Hepatocyte polarization is essential for the productive entry of the hepatitis B virus

Human hepatitis B virus (HBV) is characterized by a high species specificity and a distinct liver tropism. Within the liver, HBV replication occurs in differentiated and polarized hepatocytes. Accordingly, the in vitro HBV infection of primary human hepatocytes (PHHs) and the human hepatoma cell line, HepaRG, is restricted to differentiated, hepatocyte-like cells. Though preparations of PHH contain up to 100% hepatic cells, cultures of differentiated HepaRG cells are a mixture of hepatocyte-like and biliary-like epithelial cells. We used PHH and HepaRG cells and compared the influence of virus inoculation dose, cell differentiation, and polarization on productive HBV infection. At multiplicities of genome equivalents (mge) >8,000, almost 100% of PHHs could be infected.
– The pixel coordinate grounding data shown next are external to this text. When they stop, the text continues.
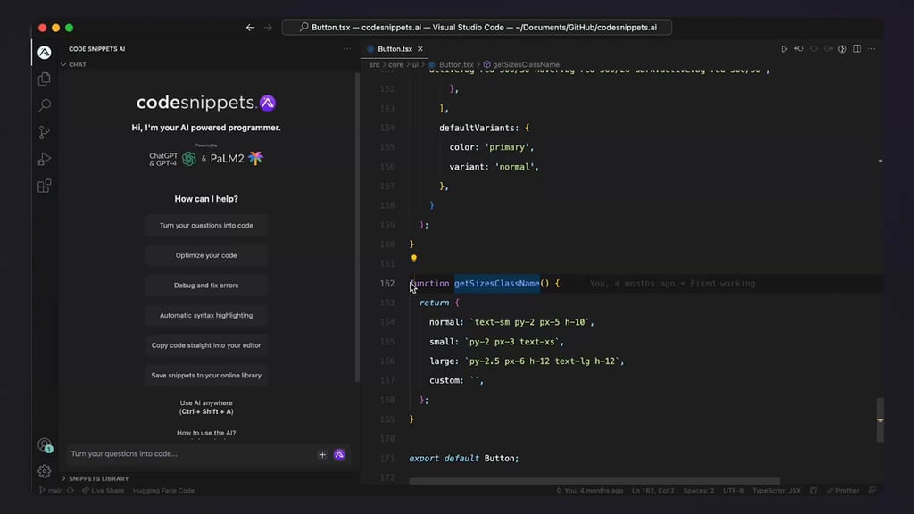Screen dimensions: 914x514
Task: Open the Extensions view
Action: click(x=44, y=186)
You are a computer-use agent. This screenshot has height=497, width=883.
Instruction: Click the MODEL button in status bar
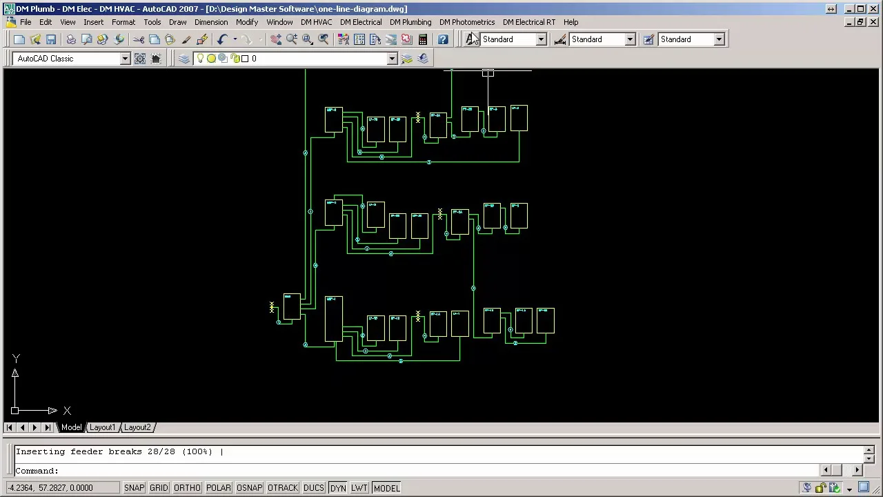click(x=386, y=488)
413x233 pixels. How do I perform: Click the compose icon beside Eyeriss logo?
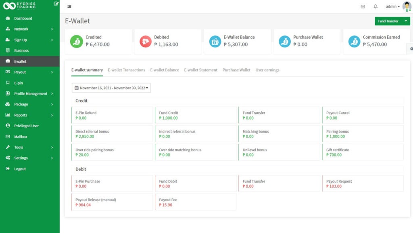56,4
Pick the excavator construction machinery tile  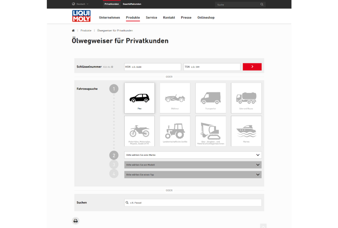(210, 131)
In contrast, only a subset of HepaRG cells stained positive for HBcAg at comparable or even higher mge. Infection predominantly occurred at the edges of islands of hepatocyte-like HepaRG cells. This indicates a limited accessibility of the HBV receptor, possibly as a result of its polar sorting. Multidrug resistance protein 2 (MRP2), a marker selectively transported to the apical (i.e., canalicular) cell membrane, revealed two polarization phenotypes of HepaRG cells. HBV infection within the islands of hepatocyte-like HepaRG cells preferentially occurred in cells that resemble PHH, exhibiting canalicular structures. However, disruption of cell-cell junctions allowed the additional infection of cells that do not display a PHH-like polarization. CONCLUSION: HBV enters hepatocytes via the basolateral membrane. This model, at least partially, explains the difference of PHH and HepaRG cells in infection efficacy, provides insights into natural HBV infection, and establishes a basis for optimization of the HepaRG infection system.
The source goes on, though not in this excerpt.